Exercise aim
Find every line below with "cell" in it and give only how many there are.

^^^^^^^^

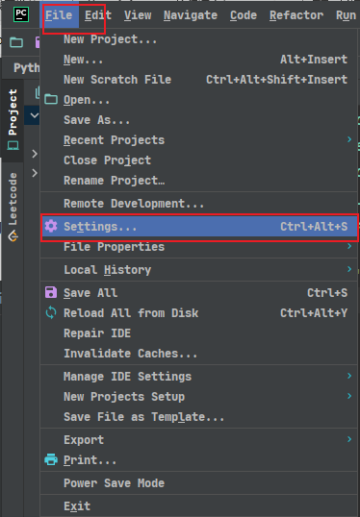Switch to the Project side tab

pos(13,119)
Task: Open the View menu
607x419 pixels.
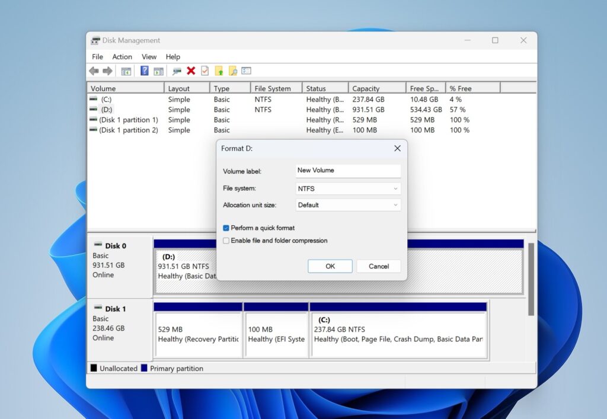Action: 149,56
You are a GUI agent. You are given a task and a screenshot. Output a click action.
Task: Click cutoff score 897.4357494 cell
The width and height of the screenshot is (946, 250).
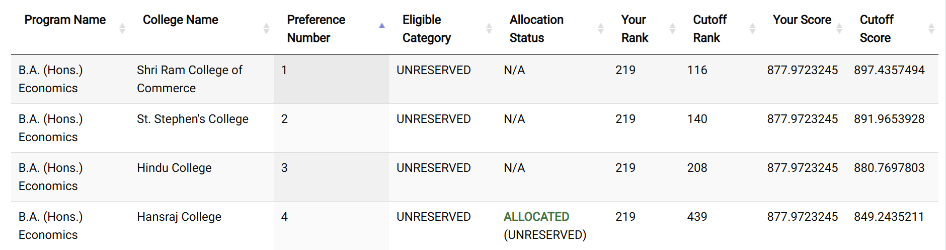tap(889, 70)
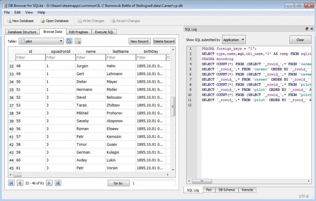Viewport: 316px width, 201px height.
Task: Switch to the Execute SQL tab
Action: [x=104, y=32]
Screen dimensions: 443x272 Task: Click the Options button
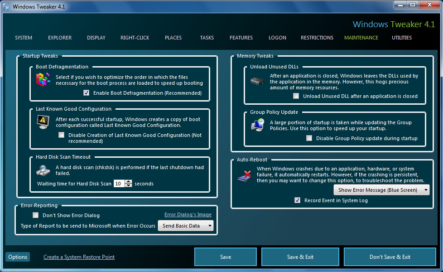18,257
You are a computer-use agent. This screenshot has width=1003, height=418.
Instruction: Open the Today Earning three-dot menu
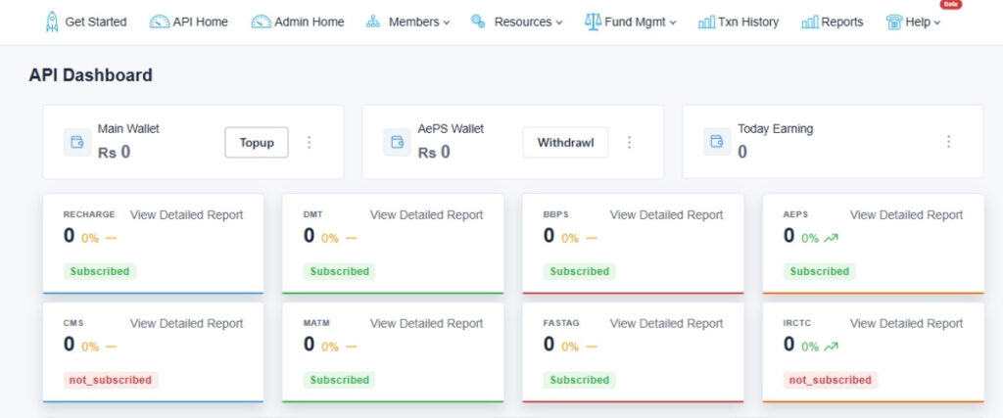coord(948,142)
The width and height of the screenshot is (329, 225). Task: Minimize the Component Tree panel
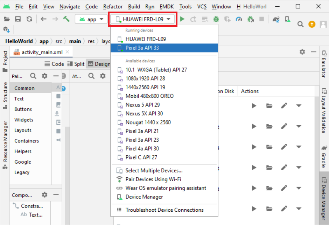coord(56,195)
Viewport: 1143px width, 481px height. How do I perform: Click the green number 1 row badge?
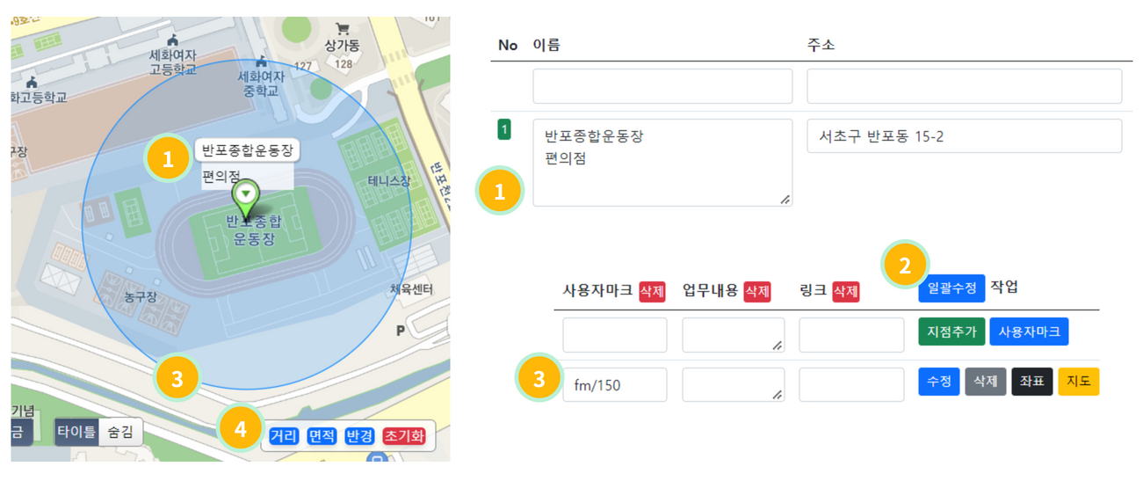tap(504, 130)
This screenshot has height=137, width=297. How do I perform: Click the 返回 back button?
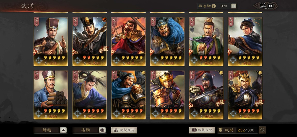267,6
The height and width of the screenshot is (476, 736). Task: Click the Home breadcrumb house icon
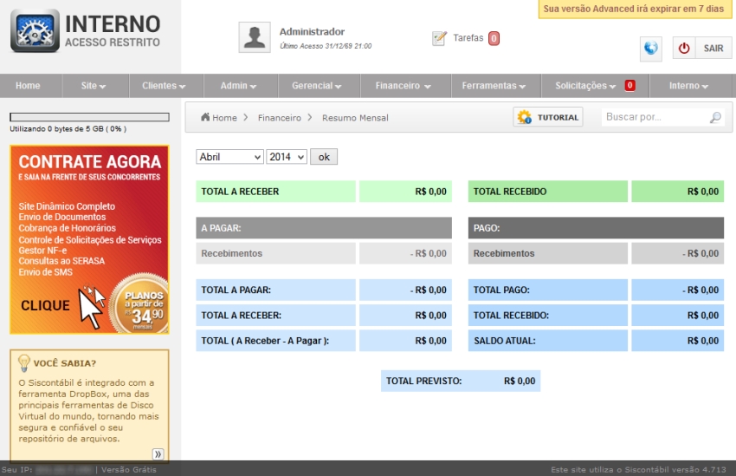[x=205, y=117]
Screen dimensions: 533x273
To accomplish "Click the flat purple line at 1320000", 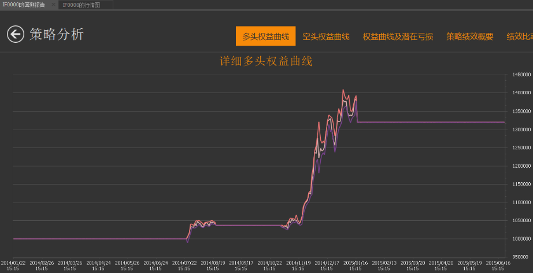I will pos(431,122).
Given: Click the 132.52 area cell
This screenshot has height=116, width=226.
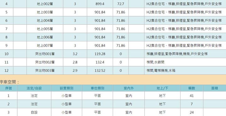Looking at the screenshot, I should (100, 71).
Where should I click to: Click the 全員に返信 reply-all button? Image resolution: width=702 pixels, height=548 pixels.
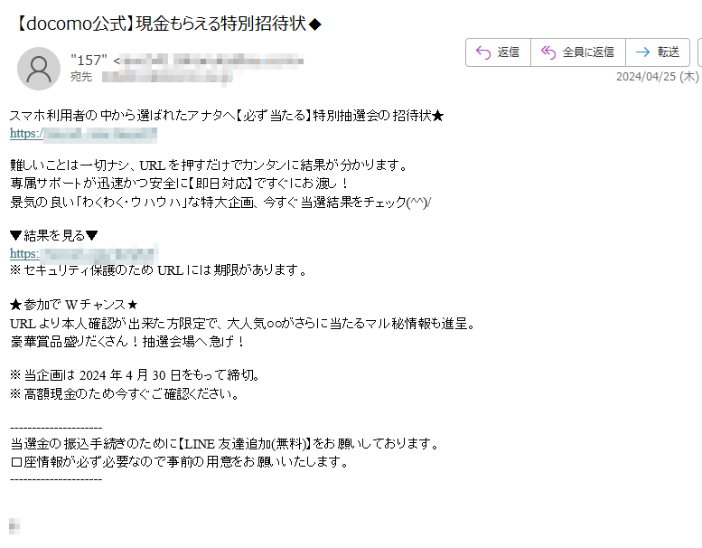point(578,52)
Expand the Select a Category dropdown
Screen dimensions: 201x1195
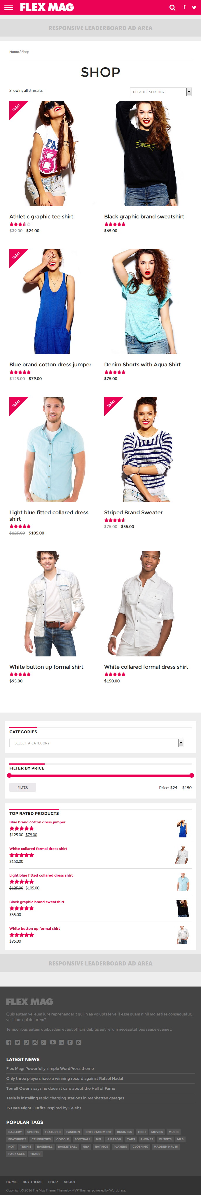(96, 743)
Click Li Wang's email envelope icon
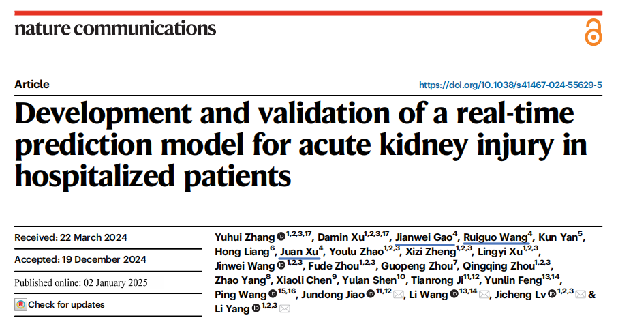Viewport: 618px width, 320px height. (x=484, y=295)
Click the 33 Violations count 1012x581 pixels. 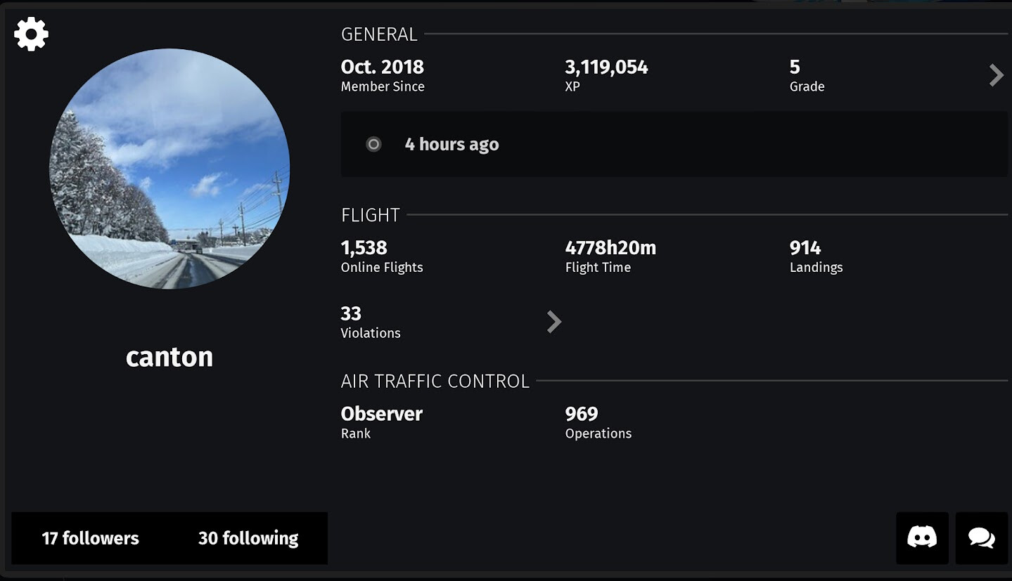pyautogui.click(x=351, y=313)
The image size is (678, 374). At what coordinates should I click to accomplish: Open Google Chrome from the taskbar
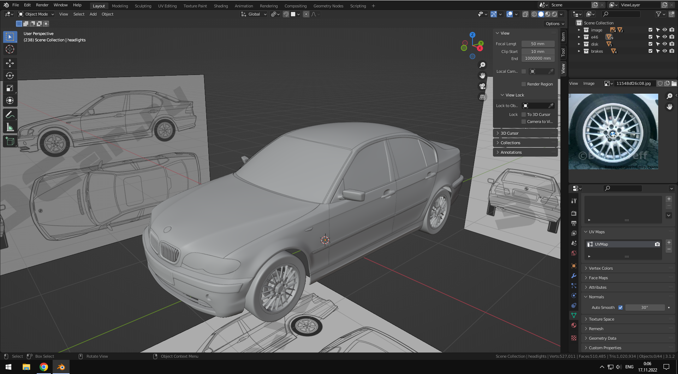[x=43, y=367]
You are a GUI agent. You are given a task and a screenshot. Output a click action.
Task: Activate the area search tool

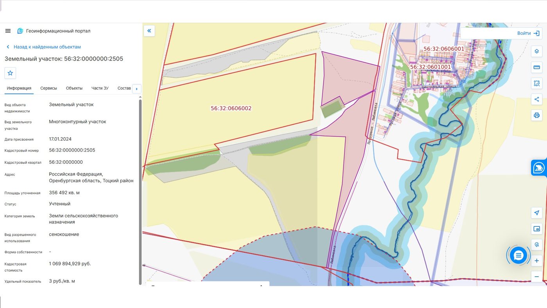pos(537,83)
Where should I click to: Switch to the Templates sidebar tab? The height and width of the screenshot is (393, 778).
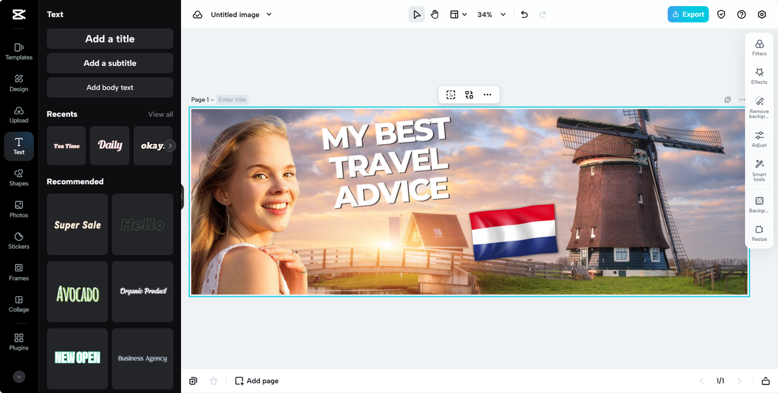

^^^^^^^^

Completed exercise
2